Emilia Clarke vows to champion ‘overlooked and underpaid’ nurses in RCN role
The Game Of Thrones star said they are not getting the support they need.
Game Of Thrones star Emilia Clarke has vowed to champion nurses and their work as she was announced as the ambassador for the Royal College of Nursing.
The actress, best known for her role as Daenerys Targaryen in the hit fantasy drama, said the healthcare professionals are not getting the support they need and pledged to campaign for greater investment in nursing.
She said: “The vast majority of healthcare in our lifetime will come from nurses. Nevertheless, they too often fall victim to outdated ideas that leave fantastic nurses overlooked, under-appreciated and underpaid.
“Nurses are beginning to smash the old stereotypes and, for the first time, performing operations and running doctors’ surgeries. Our NHS, and other health services around the world, simply could not function without them.
“But despite the support they give, they aren’t getting it in return. Today’s nurses feel an easy target for cuts, not the priority for investment. Despite working round the clock, too many are forced to seek hardship support.

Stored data
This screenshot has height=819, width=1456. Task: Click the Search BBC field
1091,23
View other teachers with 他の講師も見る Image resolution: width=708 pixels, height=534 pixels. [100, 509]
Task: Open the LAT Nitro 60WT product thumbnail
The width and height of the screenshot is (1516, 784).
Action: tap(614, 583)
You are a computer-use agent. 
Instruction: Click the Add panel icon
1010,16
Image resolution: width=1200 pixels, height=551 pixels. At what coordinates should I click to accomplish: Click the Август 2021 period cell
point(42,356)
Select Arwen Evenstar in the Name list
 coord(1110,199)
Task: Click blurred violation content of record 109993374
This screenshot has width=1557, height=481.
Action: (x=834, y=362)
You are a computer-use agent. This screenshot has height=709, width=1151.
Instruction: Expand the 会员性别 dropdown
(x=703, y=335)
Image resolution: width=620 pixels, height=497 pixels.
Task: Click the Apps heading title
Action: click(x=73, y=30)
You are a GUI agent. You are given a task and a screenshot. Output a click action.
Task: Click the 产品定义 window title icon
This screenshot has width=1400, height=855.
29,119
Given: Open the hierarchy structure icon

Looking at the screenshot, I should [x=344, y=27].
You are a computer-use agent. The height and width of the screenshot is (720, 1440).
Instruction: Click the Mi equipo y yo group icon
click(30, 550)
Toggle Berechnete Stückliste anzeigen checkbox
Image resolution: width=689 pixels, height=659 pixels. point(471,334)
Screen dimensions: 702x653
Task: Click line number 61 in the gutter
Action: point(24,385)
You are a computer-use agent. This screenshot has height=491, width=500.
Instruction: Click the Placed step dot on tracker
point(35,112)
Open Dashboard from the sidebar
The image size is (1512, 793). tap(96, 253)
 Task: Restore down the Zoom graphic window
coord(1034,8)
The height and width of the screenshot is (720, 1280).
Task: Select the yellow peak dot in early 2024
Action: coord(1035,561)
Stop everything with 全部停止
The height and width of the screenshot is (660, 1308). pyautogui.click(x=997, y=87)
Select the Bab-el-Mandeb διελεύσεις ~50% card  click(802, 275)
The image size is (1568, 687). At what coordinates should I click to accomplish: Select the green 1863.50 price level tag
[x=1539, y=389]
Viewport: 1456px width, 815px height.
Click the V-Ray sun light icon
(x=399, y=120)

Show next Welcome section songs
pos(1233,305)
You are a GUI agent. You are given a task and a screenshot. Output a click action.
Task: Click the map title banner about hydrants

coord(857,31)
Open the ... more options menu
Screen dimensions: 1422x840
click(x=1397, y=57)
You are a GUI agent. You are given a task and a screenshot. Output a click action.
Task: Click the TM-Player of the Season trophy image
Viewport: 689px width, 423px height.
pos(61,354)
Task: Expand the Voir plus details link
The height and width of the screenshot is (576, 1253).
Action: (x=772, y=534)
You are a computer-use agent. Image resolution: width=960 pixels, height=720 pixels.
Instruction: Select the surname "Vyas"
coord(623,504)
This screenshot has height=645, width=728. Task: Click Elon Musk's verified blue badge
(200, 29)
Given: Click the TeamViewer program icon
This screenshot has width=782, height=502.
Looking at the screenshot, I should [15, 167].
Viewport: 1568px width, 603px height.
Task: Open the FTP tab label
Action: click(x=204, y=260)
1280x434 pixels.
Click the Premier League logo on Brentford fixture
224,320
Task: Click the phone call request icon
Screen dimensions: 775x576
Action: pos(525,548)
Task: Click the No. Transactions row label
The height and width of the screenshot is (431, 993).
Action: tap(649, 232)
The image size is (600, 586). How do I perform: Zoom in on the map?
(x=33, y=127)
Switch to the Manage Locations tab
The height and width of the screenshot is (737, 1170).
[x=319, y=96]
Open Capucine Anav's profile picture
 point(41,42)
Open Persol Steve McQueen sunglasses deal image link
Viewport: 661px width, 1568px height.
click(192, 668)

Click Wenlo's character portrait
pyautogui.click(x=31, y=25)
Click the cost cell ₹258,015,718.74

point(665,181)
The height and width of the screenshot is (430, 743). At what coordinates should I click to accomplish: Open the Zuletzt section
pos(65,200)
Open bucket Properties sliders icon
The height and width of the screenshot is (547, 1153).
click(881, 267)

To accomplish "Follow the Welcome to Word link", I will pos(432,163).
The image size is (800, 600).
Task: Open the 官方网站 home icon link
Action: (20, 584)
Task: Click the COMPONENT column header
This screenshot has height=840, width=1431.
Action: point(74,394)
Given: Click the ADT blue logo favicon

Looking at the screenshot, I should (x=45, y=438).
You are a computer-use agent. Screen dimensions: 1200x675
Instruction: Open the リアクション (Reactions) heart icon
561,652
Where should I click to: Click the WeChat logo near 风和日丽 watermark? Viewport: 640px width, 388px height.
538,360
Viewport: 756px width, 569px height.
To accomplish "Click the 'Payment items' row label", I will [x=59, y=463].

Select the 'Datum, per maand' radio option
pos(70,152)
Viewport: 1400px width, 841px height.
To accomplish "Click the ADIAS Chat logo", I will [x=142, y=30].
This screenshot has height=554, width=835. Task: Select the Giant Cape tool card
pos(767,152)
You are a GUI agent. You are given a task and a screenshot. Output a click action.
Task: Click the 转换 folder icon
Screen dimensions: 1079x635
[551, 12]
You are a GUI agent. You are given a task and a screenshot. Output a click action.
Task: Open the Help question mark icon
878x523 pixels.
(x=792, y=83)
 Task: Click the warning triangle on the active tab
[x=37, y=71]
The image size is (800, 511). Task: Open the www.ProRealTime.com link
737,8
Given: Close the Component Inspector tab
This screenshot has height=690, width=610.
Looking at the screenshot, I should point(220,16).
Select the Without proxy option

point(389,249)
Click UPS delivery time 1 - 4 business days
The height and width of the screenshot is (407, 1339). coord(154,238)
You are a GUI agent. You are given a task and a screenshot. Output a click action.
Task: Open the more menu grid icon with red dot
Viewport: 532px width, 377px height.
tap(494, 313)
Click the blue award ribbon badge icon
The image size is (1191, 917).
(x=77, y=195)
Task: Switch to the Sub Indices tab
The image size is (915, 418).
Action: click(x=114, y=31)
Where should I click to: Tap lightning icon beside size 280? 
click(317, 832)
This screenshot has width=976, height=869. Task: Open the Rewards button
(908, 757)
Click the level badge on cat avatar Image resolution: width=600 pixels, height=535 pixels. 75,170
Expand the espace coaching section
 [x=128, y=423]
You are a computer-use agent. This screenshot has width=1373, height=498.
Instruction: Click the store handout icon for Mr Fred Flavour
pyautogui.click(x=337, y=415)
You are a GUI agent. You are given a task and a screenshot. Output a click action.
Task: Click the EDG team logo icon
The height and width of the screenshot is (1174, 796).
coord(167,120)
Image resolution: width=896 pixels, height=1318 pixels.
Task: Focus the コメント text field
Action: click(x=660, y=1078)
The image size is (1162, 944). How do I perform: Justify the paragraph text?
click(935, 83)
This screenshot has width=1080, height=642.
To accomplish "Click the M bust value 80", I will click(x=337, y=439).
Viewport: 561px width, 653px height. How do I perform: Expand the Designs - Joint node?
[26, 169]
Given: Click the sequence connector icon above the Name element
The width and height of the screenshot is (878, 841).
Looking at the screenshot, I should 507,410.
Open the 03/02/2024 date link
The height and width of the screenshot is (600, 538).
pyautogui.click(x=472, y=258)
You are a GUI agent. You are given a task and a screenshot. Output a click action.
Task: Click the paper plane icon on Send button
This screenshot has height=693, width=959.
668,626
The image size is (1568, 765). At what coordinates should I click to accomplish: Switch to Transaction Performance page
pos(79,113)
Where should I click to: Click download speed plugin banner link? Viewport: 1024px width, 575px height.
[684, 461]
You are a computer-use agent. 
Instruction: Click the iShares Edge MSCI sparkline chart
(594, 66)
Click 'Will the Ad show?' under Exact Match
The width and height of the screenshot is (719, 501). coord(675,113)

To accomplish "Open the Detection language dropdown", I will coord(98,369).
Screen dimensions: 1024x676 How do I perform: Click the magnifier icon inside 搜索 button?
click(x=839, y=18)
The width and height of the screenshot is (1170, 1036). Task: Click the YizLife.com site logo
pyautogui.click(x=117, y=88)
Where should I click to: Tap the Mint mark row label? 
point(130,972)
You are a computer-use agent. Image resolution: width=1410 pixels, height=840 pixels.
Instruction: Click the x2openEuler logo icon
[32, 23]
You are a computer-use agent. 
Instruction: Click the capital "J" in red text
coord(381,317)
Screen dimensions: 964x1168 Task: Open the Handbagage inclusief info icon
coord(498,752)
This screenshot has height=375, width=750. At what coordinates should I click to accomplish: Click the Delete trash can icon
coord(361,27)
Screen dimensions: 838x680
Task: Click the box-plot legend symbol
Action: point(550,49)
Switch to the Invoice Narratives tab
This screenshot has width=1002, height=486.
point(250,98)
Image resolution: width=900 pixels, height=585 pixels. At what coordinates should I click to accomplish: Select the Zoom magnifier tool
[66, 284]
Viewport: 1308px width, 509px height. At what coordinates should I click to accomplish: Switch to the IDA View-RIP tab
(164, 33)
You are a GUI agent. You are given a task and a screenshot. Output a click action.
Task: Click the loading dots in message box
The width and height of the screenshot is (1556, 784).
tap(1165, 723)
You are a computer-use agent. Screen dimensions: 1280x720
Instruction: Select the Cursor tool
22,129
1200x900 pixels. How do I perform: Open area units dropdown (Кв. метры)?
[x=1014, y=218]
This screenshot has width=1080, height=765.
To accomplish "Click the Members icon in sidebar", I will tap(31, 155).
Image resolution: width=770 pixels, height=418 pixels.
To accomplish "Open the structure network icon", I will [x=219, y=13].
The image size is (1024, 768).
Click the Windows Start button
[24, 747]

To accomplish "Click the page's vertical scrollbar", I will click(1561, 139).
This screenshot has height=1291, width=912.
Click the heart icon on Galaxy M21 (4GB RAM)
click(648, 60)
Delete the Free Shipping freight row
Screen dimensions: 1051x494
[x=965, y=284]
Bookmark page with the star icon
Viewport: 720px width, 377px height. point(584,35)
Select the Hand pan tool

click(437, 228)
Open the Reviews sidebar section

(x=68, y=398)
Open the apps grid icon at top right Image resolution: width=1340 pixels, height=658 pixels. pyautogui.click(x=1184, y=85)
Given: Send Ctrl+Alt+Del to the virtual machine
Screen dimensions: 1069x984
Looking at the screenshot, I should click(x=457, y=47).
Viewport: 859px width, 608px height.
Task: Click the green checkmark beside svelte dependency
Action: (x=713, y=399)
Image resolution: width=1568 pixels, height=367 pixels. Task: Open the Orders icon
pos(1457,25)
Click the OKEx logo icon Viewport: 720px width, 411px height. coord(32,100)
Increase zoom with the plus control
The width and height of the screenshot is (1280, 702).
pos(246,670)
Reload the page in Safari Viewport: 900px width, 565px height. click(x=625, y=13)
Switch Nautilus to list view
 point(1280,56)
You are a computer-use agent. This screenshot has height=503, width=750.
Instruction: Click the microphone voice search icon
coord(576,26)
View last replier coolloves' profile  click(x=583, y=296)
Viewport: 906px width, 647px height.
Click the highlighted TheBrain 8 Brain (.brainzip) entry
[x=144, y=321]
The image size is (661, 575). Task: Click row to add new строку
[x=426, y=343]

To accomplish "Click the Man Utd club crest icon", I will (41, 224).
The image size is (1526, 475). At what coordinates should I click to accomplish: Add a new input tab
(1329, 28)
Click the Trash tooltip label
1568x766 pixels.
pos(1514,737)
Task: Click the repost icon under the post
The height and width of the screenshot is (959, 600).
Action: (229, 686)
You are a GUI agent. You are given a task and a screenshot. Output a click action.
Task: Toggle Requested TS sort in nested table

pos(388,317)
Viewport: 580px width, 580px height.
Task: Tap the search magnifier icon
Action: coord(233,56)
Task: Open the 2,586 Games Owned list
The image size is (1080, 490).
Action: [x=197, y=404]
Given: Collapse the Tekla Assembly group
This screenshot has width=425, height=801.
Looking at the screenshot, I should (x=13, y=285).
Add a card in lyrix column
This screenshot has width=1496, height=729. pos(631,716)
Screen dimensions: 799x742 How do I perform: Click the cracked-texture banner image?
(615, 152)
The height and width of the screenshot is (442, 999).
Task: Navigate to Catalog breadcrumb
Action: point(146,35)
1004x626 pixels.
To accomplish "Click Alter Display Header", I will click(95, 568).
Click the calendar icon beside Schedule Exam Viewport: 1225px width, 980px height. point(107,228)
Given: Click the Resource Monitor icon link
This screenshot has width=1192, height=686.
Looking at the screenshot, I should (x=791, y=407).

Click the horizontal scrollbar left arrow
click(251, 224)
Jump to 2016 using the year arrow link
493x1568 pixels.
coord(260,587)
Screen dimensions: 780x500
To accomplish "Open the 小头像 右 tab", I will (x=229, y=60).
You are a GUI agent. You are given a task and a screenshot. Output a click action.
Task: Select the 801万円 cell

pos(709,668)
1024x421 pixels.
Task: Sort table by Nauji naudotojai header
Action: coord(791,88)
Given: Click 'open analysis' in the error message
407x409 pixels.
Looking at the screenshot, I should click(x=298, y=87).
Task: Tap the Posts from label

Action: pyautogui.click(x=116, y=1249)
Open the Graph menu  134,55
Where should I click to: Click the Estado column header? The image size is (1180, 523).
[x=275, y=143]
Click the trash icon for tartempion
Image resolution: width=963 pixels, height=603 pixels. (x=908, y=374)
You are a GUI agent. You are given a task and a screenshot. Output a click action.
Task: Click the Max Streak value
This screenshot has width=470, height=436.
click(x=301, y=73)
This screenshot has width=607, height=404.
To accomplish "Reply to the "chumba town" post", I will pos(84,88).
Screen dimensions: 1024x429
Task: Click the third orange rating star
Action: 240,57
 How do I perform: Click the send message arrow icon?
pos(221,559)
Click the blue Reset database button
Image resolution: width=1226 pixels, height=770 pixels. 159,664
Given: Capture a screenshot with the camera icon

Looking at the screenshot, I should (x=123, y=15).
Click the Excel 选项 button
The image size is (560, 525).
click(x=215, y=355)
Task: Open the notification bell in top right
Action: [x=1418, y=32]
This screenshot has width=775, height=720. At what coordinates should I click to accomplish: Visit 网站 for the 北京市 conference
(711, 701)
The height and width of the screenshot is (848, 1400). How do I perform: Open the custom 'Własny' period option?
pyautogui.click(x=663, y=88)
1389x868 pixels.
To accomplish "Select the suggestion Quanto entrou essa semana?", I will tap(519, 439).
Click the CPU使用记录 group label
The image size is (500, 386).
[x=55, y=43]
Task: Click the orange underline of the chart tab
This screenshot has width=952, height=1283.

APPLY WHAT YOU READ:
1. Which organization announced Emilia Clarke as its ambassador, according to the article about her nursing role?
2. Duplicate the stretch of the article about Emilia Clarke's nursing role from "The actress, best" through "function without them.".

ANSWERS BY ITEM:
1. The Royal College of Nursing.

2.
The actress, best known for her role as Daenerys Targaryen in the hit fantasy drama, said the healthcare professionals are not getting the support they need and pledged to campaign for greater investment in nursing.
She said: “The vast majority of healthcare in our lifetime will come from nurses. Nevertheless, they too often fall victim to outdated ideas that leave fantastic nurses overlooked, under-appreciated and underpaid.
“Nurses are beginning to smash the old stereotypes and, for the first time, performing operations and running doctors’ surgeries. Our NHS, and other health services around the world, simply could not function without them.